My routine is always the same. I search for companies that are undervalued, and I usually find them in sectors or industries that are out of favour.
Peter Lynch



Whenever a popular stock suffers a big drop in price, especially a stock that is widely held by mutual funds, Wall Street has to make up a reason for the decline that gets the fund managers off the hook for owning it…. The real reason these stocks have declined is that they had gotten terrifically overpriced relative to current earnings.
Peter Lynch

In the end, superior companies will succeed and mediocre companies will fail, and investors in each will be rewarded accordingly.
Peter Lynch

Stop listening to professionals!
Peter Lynch

Twenty years in this business convinces me that any normal person using the customary three percent of the brain can pick stocks just as well, if not better, than the average Wall Street expert.
Peter Lynch

Dumb money is only dumb when it listens to the smart money.
Peter Lynch

People seem more comfortable investing in something about which they are entirely ignorant.
Peter Lynch

There seems to be an unwritten rule on Wall Street: If you don’t understand it, then put your life savings into it.
Peter Lynch

Ultimately it is not the stock market nor even the companies themselves that determine an investor’s fate. It is the investor.
Peter Lynch

Small investors tend to be pessimistic and optimistic at precisely the wrong times.
Peter Lynch

When you ask a bank to handle your investments, mediocrity is all you’re going to get in a majority of cases.
Peter Lynch



My biggest disadvantage is size. The bigger the equity fund, the harder it gets for it to outperform the competition.
Peter Lynch

Expecting a $9 billion fund to compete successfully against an $800 million fund is the same as expecting Larry Bird to star in basketball games with a five pound weight strapped to his waist.
Peter Lynch

I continue to think like an amateur as frequently as possible.
Peter Lynch

If you invest like an institution, you’re doomed to perform like one, which in many cases isn’t very well.
Peter Lynch

You can find terrific opportunities in the neighbourhood or at the workplace, months or even years before the news has reached the analysts and the fund managers they advise.
Peter Lynch

The stock market demands conviction as surely as it victimises the unconvinced.
Peter Lynch

Investing in debt isn’t bad.
Peter Lynch

There’s no such thing as a can’t miss blue chip.
Peter Lynch

Stocks are most likely accepted as prudent at the moment they’re not.
Peter Lynch

Only invest what you could afford to lose without that loss having any effect on your daily life in the foreseeable future.
Peter Lynch



Investing without research is like playing stud poker and never looking at the cards.
Peter Lynch

A share of a stock is not a lottery ticket.

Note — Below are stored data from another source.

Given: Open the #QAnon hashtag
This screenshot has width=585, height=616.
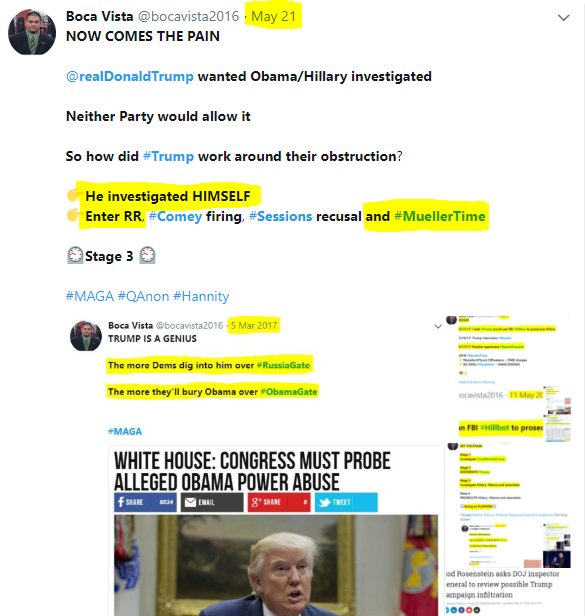Looking at the screenshot, I should tap(143, 296).
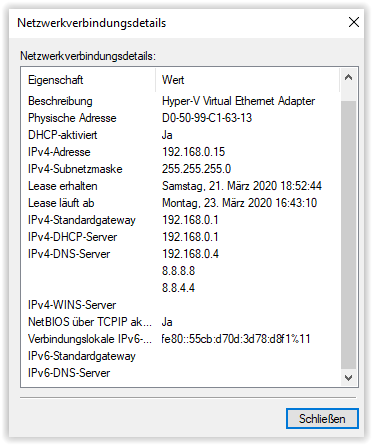
Task: Click the fe80 link-local IPv6 address value
Action: coord(236,339)
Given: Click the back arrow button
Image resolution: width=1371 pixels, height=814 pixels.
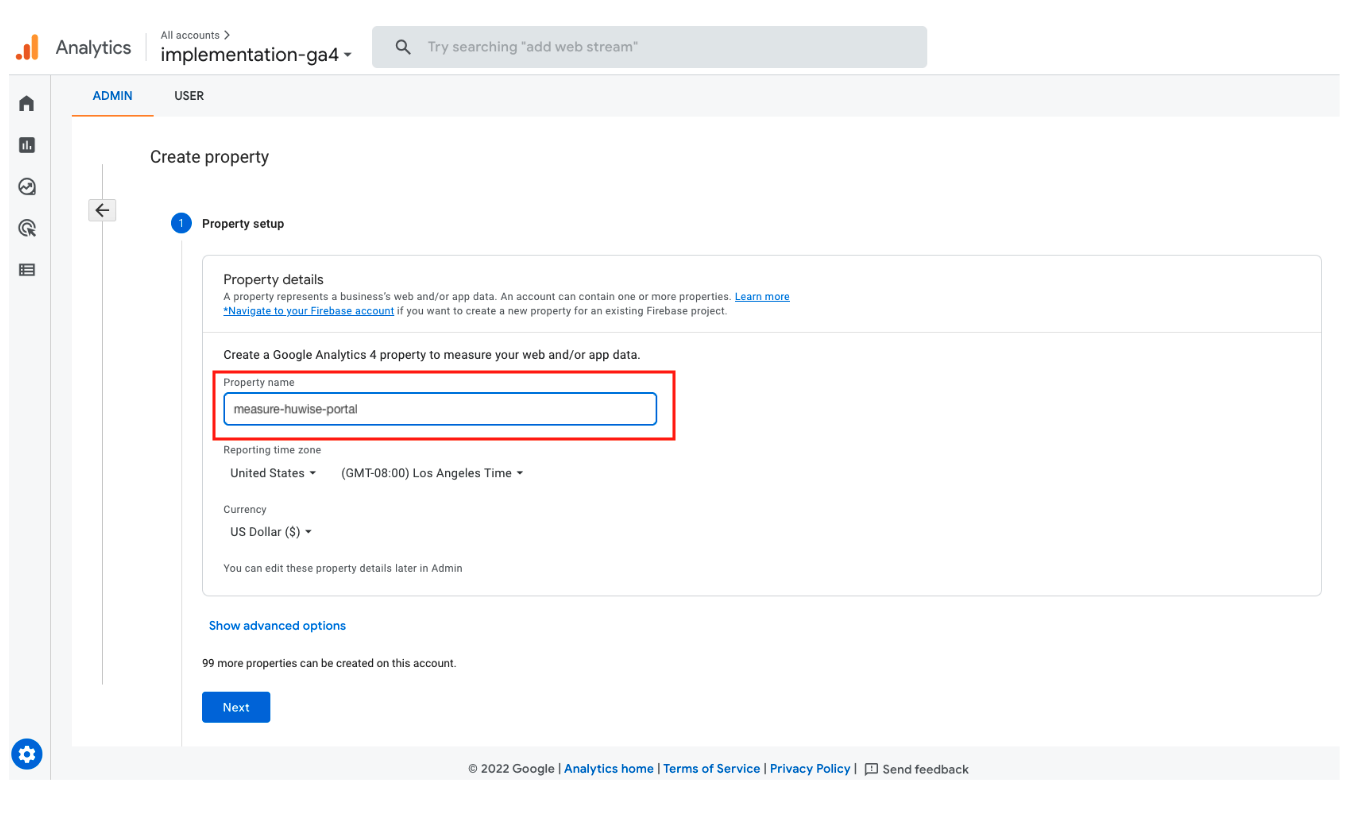Looking at the screenshot, I should coord(102,210).
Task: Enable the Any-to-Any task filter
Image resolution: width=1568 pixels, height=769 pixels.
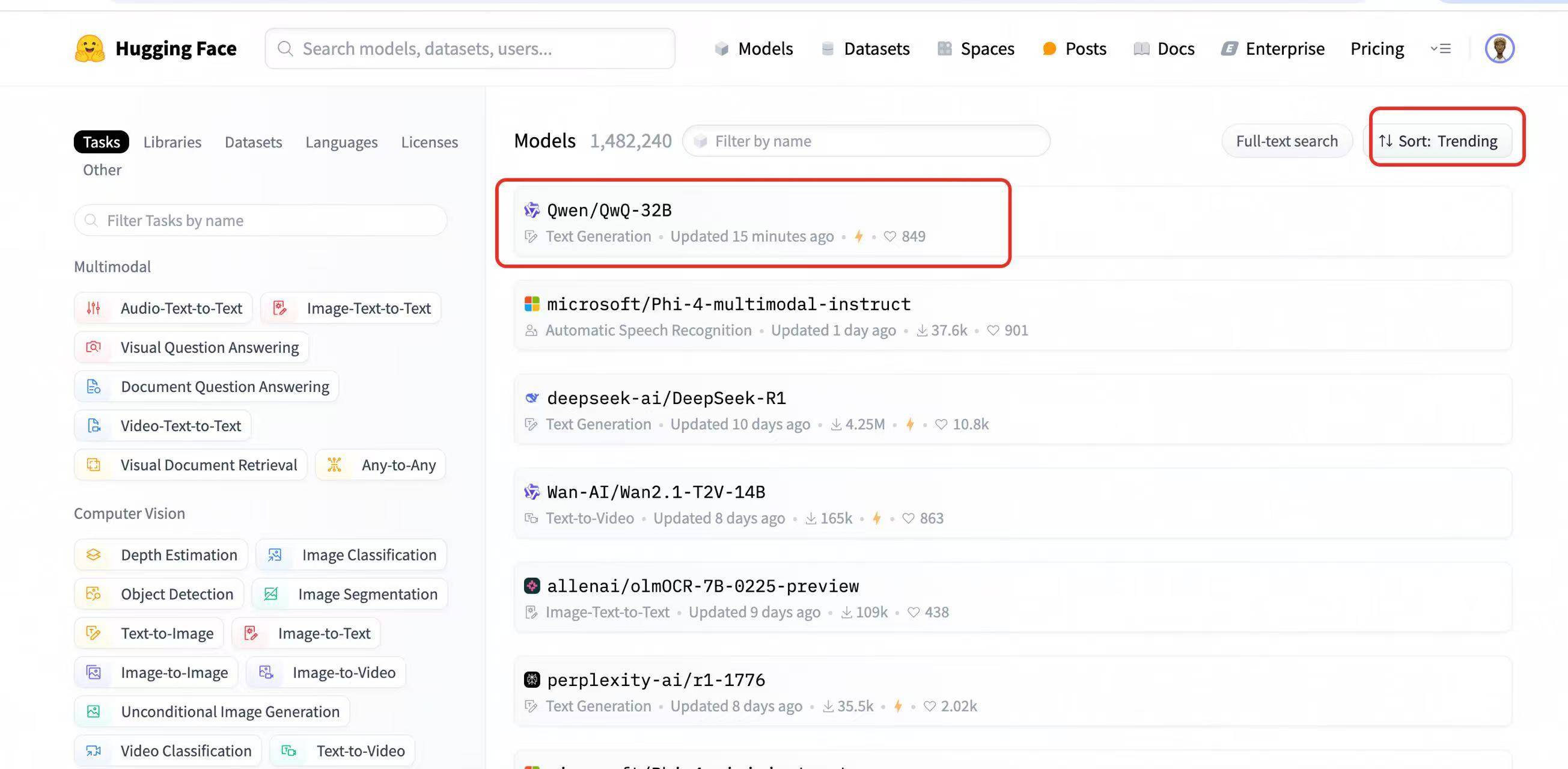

It’s part ownership of a business.
Peter Lynch

When looking at the same sky, people in mature industries see clouds where people in immature industries see pie.
Peter Lynch

If you can’t convince yourself ‘When I’m down 25 percent, I’m a buyer’ and banish forever the fatal thought ‘When I’m down 25 percent, I’m a seller,’ then you’ll never make a decent profit in stocks.
Peter Lynch

‘Buy a share in America’ ought to be changed to ‘Buy an option on America’.
Peter Lynch

I’ve never bought a future nor an option in my entire investing career, and I can’t imagine buying one now.
Peter Lynch

The market, like individual stocks, can move in the opposite direction of the fundamentals over the short term.
Peter Lynch

Understand the nature of the companies you own and the specific reasons for holding the stock. (‘It is really going up!’ doesn’t count.)
Peter Lynch

By putting your stocks into categories you’ll have a better idea of what to expect from them.
Peter Lynch

Big companies have small moves, small companies have big moves.